Des projets de coopération menacés
Les projets de coopération entre la Suisse et le Bade-Wurtemberg ne se limitent pas aux échanges commerciaux. Plusieurs secteurs stratégiques sont en jeu, comme l’énergie, l’aéronautique, la santé, l’intelligence artificielle et, en particulier, le domaine de l’hydrogène. Le Bade-Wurtemberg et la Suisse envisagent ensemble la construction d’un pipeline d’hydrogène le long du Haut-Rhin, projet qui pourrait transformer la région de Bâle et Fribourg-en-Brisgau en un pôle énergétique majeur pour l’Europe. Cependant, le blocage des négociations entre la Suisse et l’UE met en péril ce type d’initiatives.
Les relations transfrontalières en matière de transports sont également affectées, comme en témoigne le retard dans l’électrification de la ligne du Haut-Rhin. Ces projets, vitaux pour renforcer les liens entre les deux régions, ne peuvent avancer tant que les discussions sur l’accord entre la Suisse et l’UE ne seront pas clarifiées. Les autorités locales de la région voient de fortes potentialités de coopération dans ces secteurs, mais sans un cadre juridique stable, ces projets risquent d’être freinés.

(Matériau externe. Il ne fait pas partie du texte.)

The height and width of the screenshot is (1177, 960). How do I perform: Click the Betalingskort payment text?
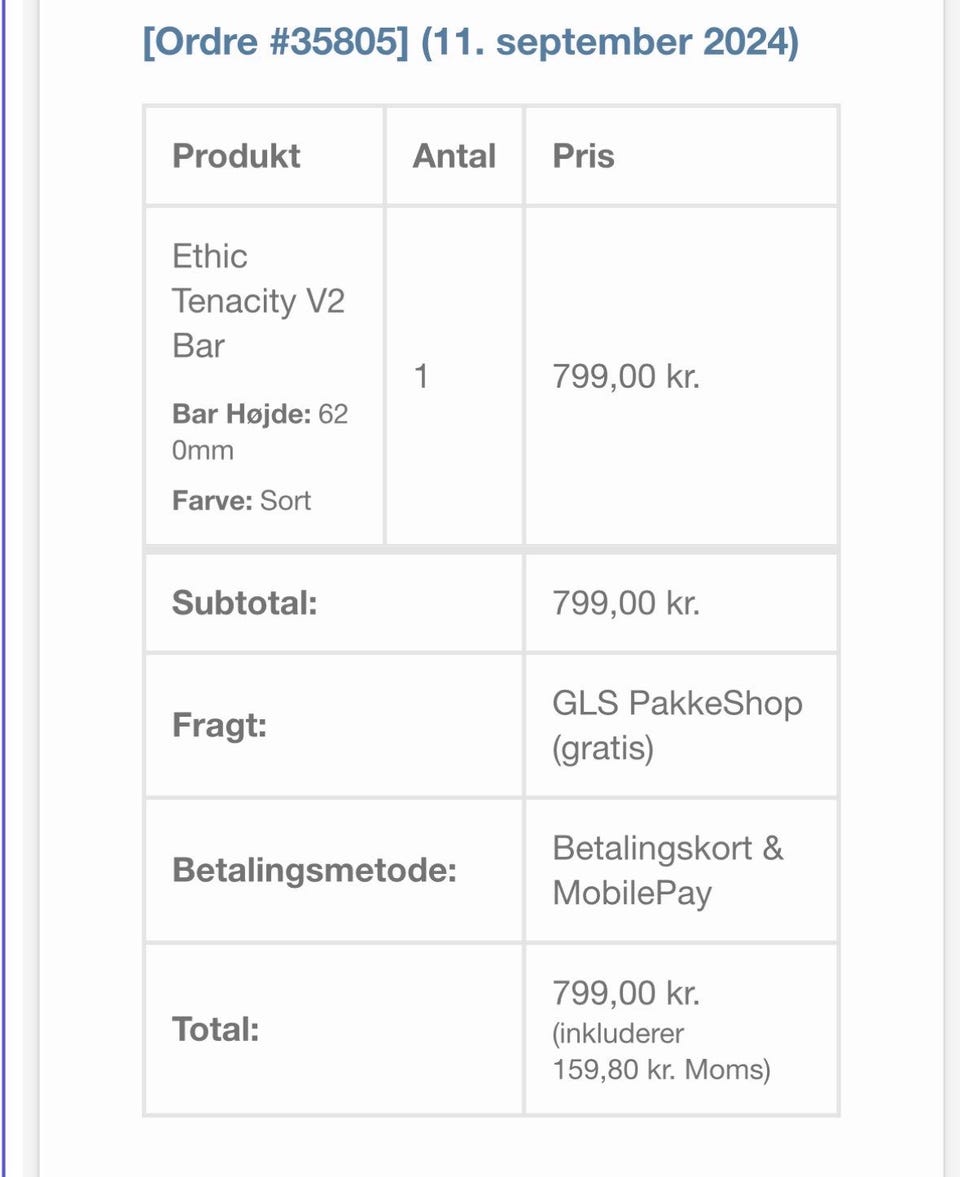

Enfin, la question de l’approvisionnement énergétique, en particulier à travers le projet de pipeline d’hydrogène, soulève des attentes de la part des élus et des entreprises locales. Ces projets sont perçus comme des leviers de développement économique, mais tant que l’accord entre la Suisse et l’UE n’est pas conclu, ces initiatives risquent d’être reportées.